Try it:
Give back every record exactly, with its pictures left out.

** Supplied information follows **

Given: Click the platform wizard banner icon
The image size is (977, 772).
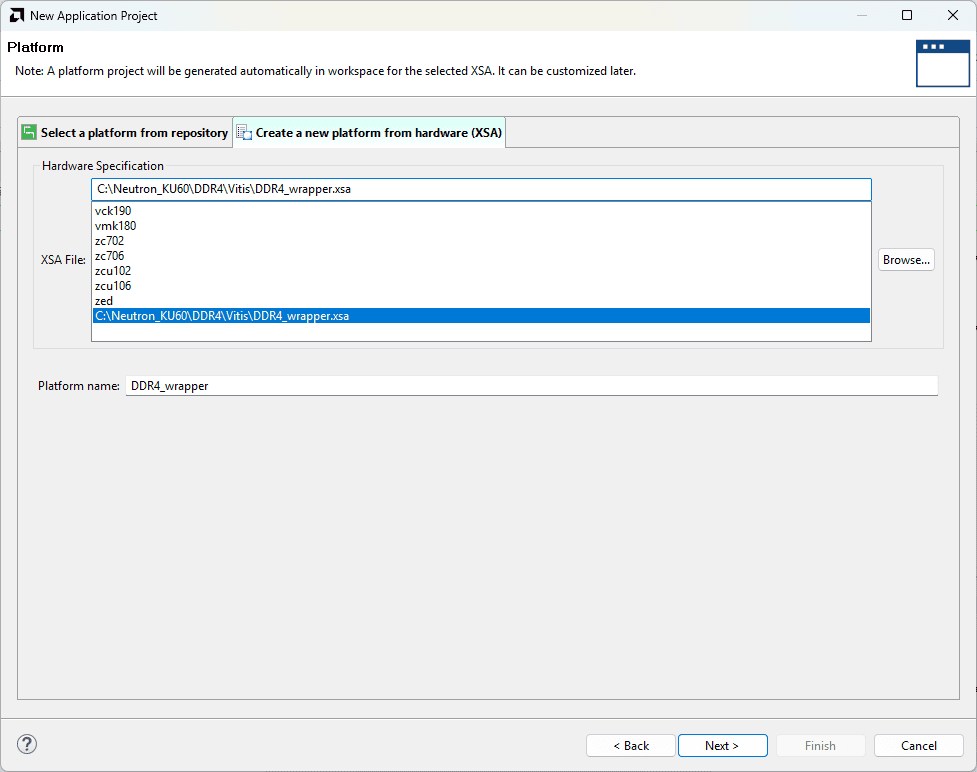Looking at the screenshot, I should [942, 64].
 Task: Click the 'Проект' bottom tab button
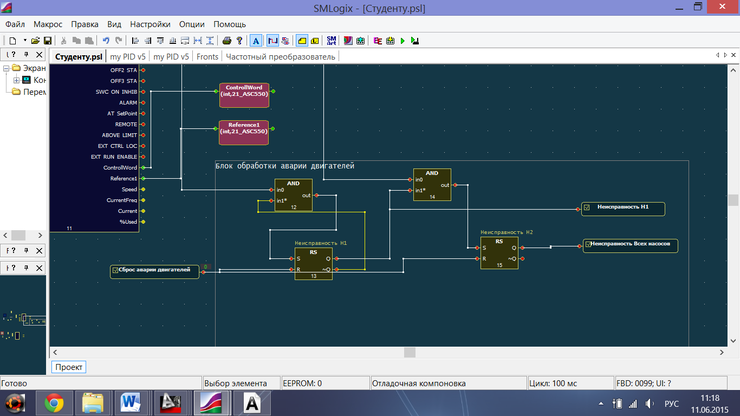pyautogui.click(x=69, y=367)
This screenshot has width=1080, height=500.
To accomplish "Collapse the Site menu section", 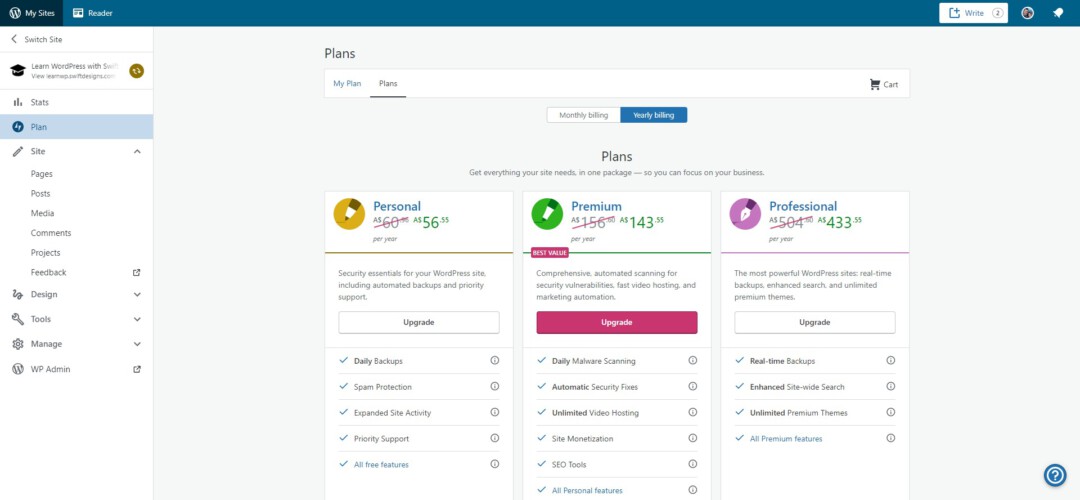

** End of Supplied information **

Written response:
Given: Click the platform wizard banner icon
The image size is (977, 772).
Looking at the screenshot, I should [942, 64].
 Task: Click the 'Проект' bottom tab button
pyautogui.click(x=69, y=367)
This screenshot has width=1080, height=500.
To accomplish "Collapse the Site menu section", 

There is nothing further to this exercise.